__Extracted records__.
-- Begin --
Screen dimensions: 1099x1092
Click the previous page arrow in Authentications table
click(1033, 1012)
-- End --
-- Begin --
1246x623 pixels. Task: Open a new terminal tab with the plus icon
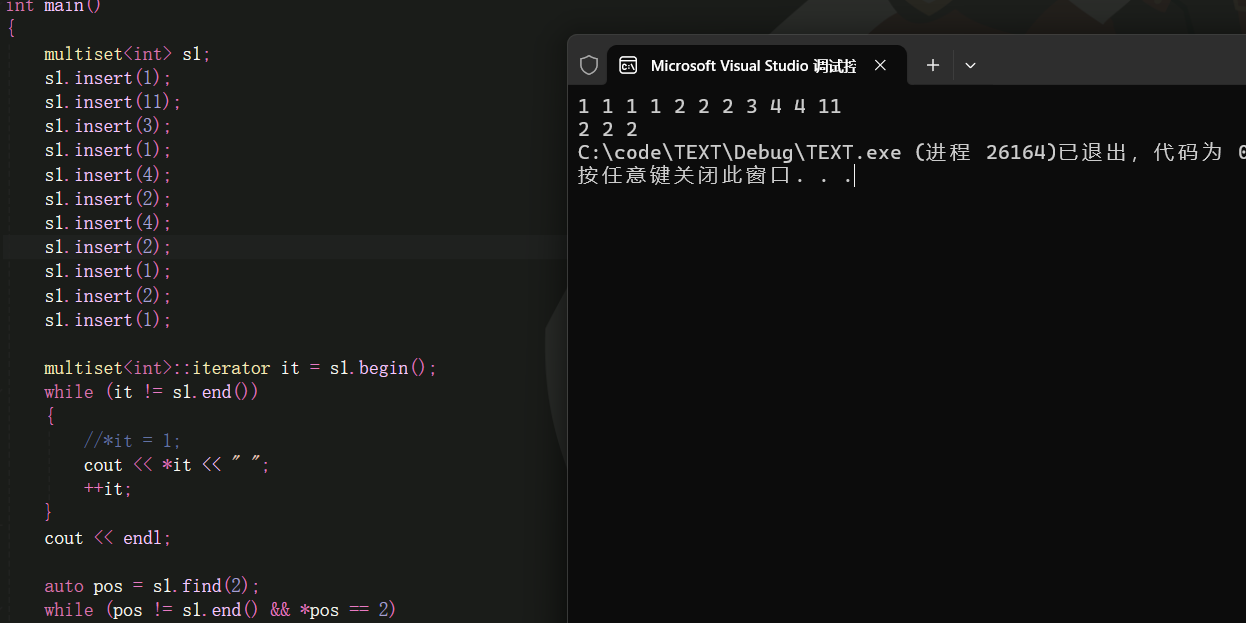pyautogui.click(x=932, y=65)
-- End --
__Your instructions__. Please print the listing lines verbatim, beginning at the line that has "Screen dimensions: 1099x1092" and stopping after the line that has "click(1033, 1012)".

__Task solution__.
Screen dimensions: 1099x1092
Click the previous page arrow in Authentications table
click(1033, 1012)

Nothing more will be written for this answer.